Ontem (27), a Abecs apresentou o crediário no cartão de crédito, como mais uma opção de financiamento. A nova modalidade, oferecida pelas empresas de meios eletrônicos de pagamento, permite parcelamentos mais longos ao consumidor e faz o repasse do valor da venda ao lojista em até cinco dias, em vez dos 30 dias usuais. A expectativa da entidade é de que, com o recebimento antecipado dos valores, os estabelecimentos tenham maior margem para oferecer descontos aos clientes.

"Hoje não existe estabelecimento que venda parcelado em até 36 vezes. Então nós estamos dando oportunidade para o consumidor ter mais uma alternativa para comprar com um prazo diferenciado, com a possibilidade de negociar o desconto", disse Coutinho. As taxas de juros, prazos de pagamento e eventuais descontos, no entanto, vão depender de cada estabelecimento. "Uma vez que a loja vai receber em cinco dias, ele deveria transferir para o consumidor final esse benefício no preço".
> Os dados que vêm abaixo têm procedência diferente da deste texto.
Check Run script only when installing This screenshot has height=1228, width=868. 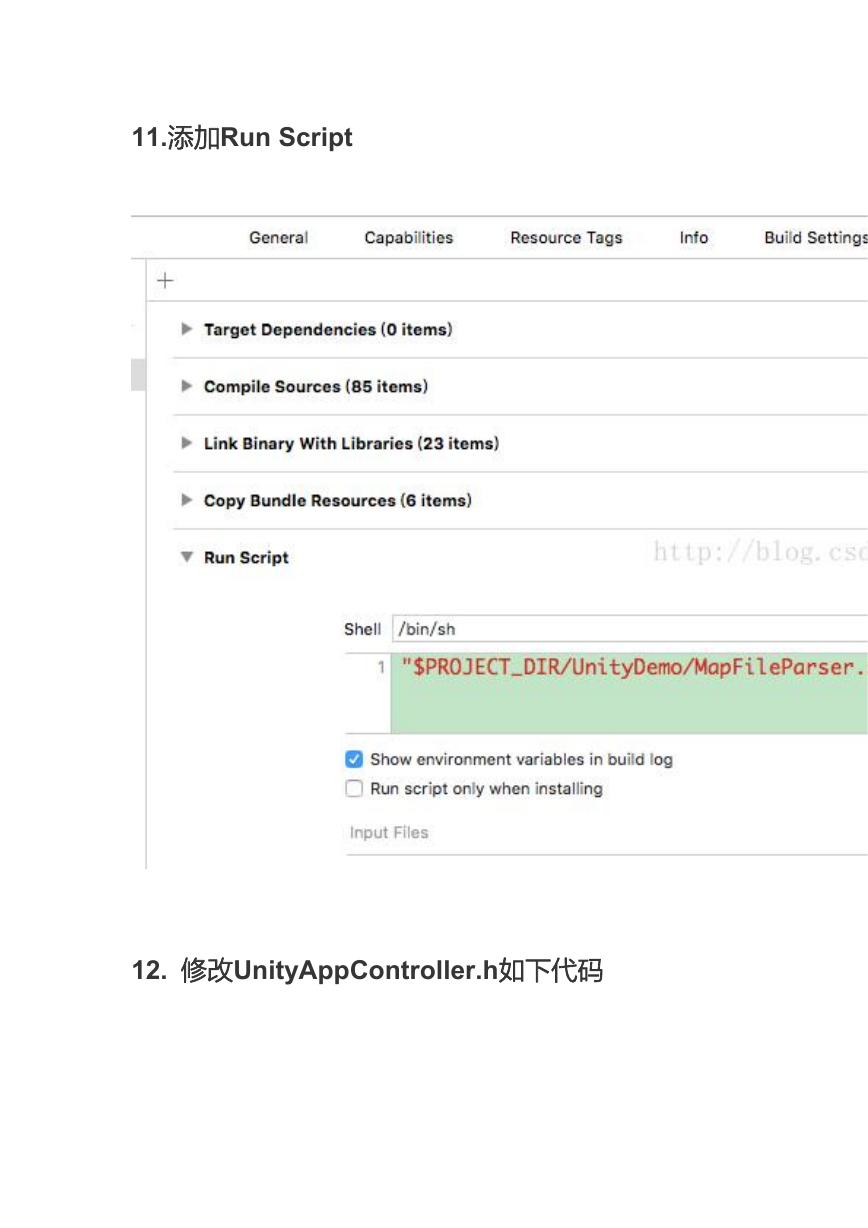click(354, 788)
Para Vinícius Favarão, diretor do Bradesco Cartões, na medida em que o varejista passa a ter mais capital de giro ele poderá transferir ao consumidor os benefícios que terá com o recebimento do valor da venda em cinco dias. "É um incentivo ao lojista (oferecer essa nova linha de crédito", disse. Já Rodrigo Carneiro, diretor de produtos da Rede, ressalta que o cartão de crédito deixa de ser apenas um meio de pagamento para se tornar um instrumento de financiamento.

Segundo a Abecs, o emissor do cartão deve apresentar ao cliente até três opções de parcelamento, bem como os custos envolvidos na operação. As informações são definidas de acordo com a estratégia de cada empresa, além do perfil de risco e relacionamento do cliente. E as parcelas do crediário são lançadas nas próximas faturas, conforme a opção contratada. A concessão dessa modalidade está atrelada ao limite de crédito do cartão, que é restabelecido à medida que as prestações do crediário são quitadas.